● RECORDED INFORMATION:
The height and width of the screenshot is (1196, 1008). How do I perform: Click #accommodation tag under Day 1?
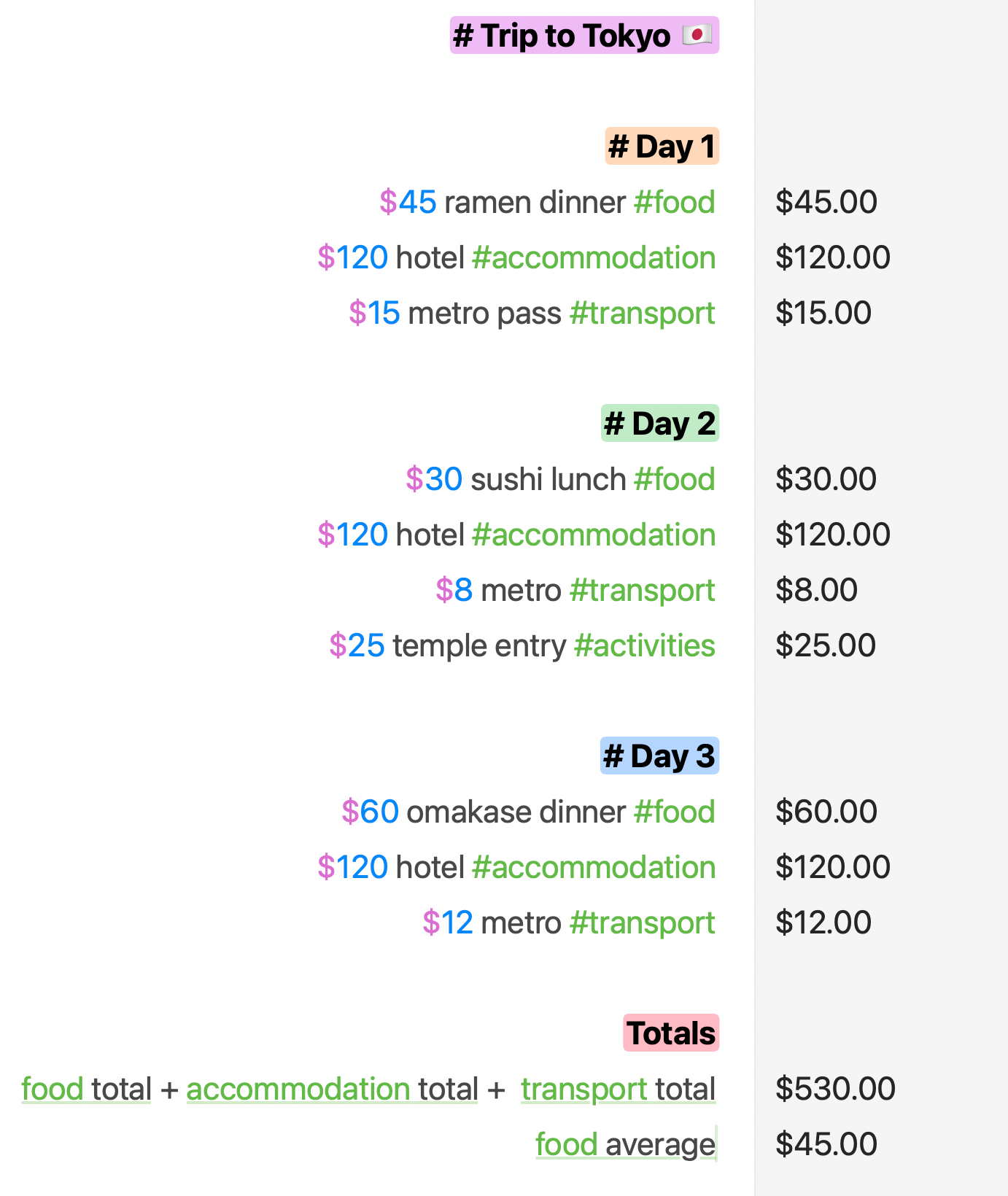click(594, 257)
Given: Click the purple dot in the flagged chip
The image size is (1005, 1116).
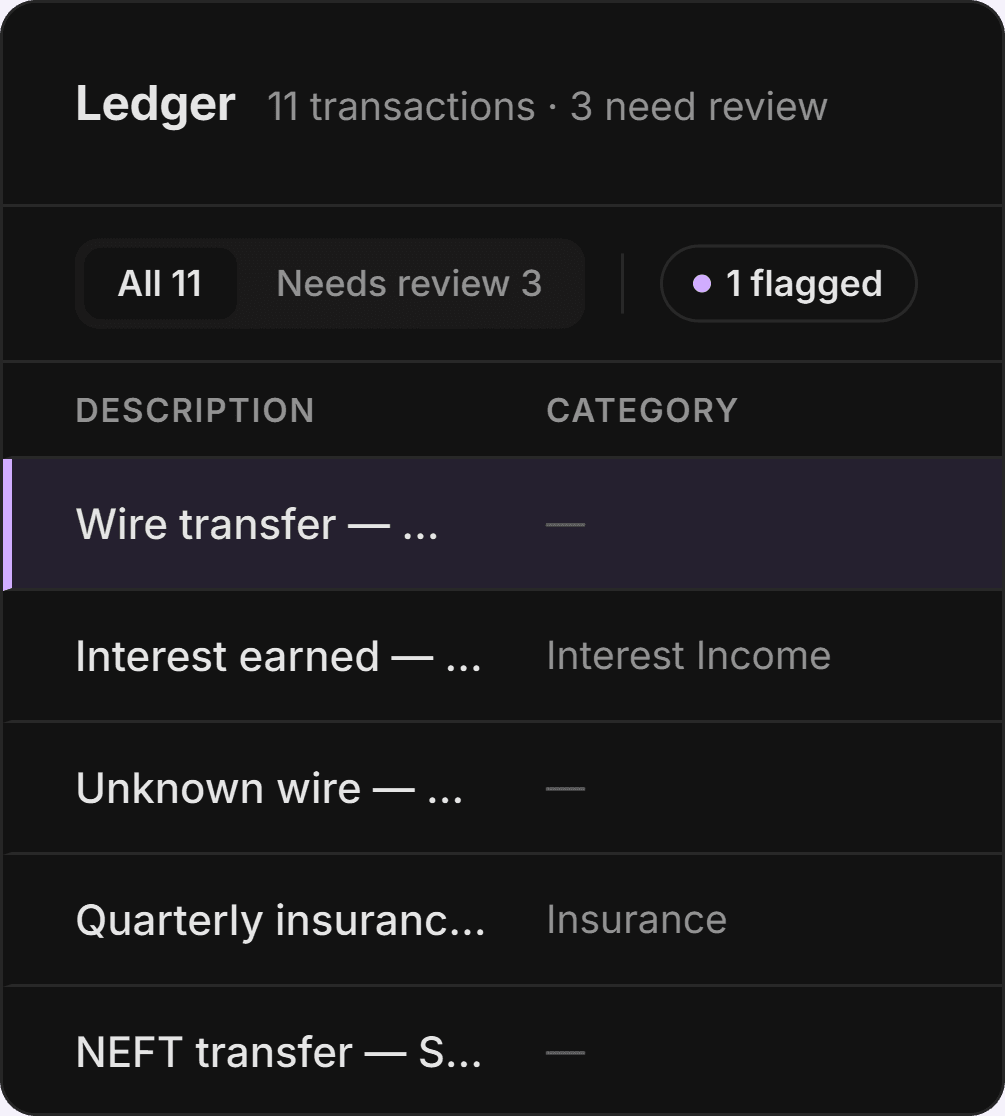Looking at the screenshot, I should pos(702,283).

● WHAT IS NEEDED: Repeat every line of the entries above word for word, leaving out the pictures.

● TASK RESPONSE:
The height and width of the screenshot is (1196, 1008). How do I perform: Click #accommodation tag under Day 1?
click(594, 257)
Given: Click the purple dot in the flagged chip
The image size is (1005, 1116).
Looking at the screenshot, I should pos(702,283).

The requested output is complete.